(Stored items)
---+---

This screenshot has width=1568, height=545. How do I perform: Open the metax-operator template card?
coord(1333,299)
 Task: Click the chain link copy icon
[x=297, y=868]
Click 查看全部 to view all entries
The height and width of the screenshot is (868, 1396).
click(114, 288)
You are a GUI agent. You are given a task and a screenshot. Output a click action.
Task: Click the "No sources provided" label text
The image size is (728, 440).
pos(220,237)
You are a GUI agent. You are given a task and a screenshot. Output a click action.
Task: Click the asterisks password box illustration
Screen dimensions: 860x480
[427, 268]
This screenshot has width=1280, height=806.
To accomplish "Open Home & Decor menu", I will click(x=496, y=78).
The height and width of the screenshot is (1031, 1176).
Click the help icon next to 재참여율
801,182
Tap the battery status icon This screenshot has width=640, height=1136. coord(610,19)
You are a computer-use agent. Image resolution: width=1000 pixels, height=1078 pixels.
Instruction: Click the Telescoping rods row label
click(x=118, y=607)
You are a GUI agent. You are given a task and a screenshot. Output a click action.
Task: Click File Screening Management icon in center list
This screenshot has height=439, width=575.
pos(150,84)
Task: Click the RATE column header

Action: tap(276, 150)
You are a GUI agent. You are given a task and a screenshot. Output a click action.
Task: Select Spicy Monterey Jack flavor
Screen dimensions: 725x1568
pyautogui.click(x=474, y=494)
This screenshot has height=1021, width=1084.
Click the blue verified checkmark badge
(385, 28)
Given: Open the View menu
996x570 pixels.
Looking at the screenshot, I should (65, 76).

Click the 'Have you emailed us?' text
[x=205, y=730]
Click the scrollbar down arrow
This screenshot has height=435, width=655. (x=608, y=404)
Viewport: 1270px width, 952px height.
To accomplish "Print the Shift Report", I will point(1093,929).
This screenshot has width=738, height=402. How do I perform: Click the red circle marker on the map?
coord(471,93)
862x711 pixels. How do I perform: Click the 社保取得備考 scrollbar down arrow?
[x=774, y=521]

---+---

# Exercise:
In the entries above, find lines with "accomplish" and copy each.

# Solution to this exercise:
To accomplish "Open Home & Decor menu", I will click(x=496, y=78).
To accomplish "Print the Shift Report", I will point(1093,929).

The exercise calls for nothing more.